> [Exercise goal] In full and without alteration, output each record given here.

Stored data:
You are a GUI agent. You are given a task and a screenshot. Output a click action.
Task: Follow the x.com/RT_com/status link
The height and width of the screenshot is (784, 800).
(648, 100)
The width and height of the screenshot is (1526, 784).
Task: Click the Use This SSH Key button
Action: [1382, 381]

> [Your response]
You are a GUI agent. You are given a task and a screenshot. Output a click action.
Task: Follow the x.com/RT_com/status link
The height and width of the screenshot is (784, 800).
(648, 100)
The width and height of the screenshot is (1526, 784).
Task: Click the Use This SSH Key button
Action: [1382, 381]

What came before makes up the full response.